A typical YAML config file looks like this:

# ---- Molecule -----------------------------------------------
molecule: h2                  # Molecule identifier

# ---- Training loss weights ----------------------------------
teacher_weight: 0.5           # Teacher KL-divergence weight
physics_weight: 0.4           # Physics-informed energy weight
entropy_weight: 0.1           # Entropy regularisation weight

# ---- Training parameters ------------------------------------
max_epochs: 400               # Maximum training epochs
min_epochs: 100               # Minimum before early stopping
samples_per_batch: 2000       # Samples per training batch

# ---- SKQD parameters ----------------------------------------
max_krylov_dim: 15            # Maximum Krylov dimension
shots_per_krylov: 100000      # Shots per Krylov vector

# ---- Hardware -----------------------------------------------
device: auto                  # auto, cpu, or cuda

All keys are flat (no nested sections).

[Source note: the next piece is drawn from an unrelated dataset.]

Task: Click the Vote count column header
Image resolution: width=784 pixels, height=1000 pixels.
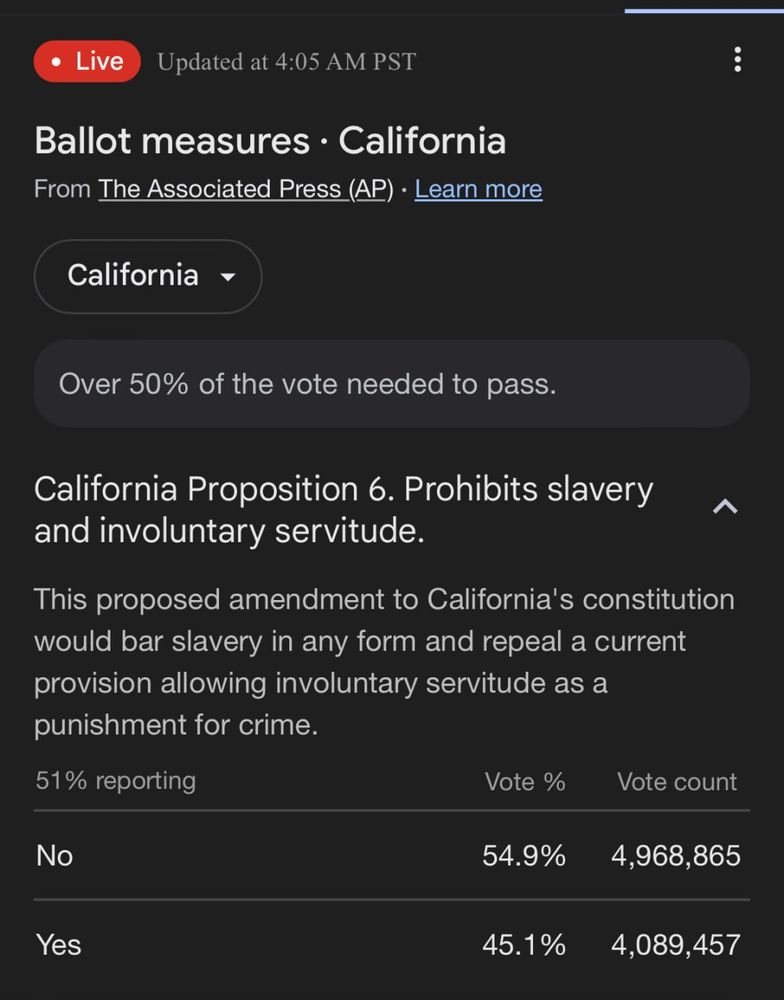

Keys use underscores and match the PipelineConfig field names where applicable.

Parameter Reference

Common Parameters

Parameter	Default	Description
`molecule`	`h2`	Molecule identifier (h2, lih, beh2, h2o, nh3, ch4, n2, c2h4)
`device`	`auto`	PyTorch device: `auto` (detect GPU), `cpu`, `cuda`
`verbose`	`true`	Print detailed progress

Training Parameters

Parameter	Default	Description
`teacher_weight`	`0.5`	Weight for teacher KL-divergence loss
`physics_weight`	`0.4`	Weight for variational energy loss
`entropy_weight`	`0.1`	Weight for entropy regularization
`max_epochs`	auto-scaled	Maximum training epochs
`min_epochs`	auto-scaled	Minimum epochs before early stopping
`samples_per_batch`	auto-scaled	Samples drawn per training batch

SKQD Parameters

Parameter	Default	Description
`max_krylov_dim`	auto-scaled	Maximum Krylov subspace dimension
`shots_per_krylov`	auto-scaled	Shot budget per Krylov vector

SQD Parameters

Parameter	Default	Description
`sqd_num_batches`	auto-scaled	Number of SQD sample batches
`sqd_self_consistent_iters`	`5`	Self-consistent iteration count
`sqd_noise_rate`	auto-scaled	Bitflip noise rate for shot simulation

Auto-Scaling

When parameters are not specified in the config file or CLI, qvartools automatically scales them based on the Hilbert-space size. This auto-scaling uses the number of valid configurations (determined by the molecule’s orbital and electron counts) to choose appropriate values for training epochs, samples, network sizes, and SKQD/SQD parameters.

Explicit config values always override auto-scaled defaults.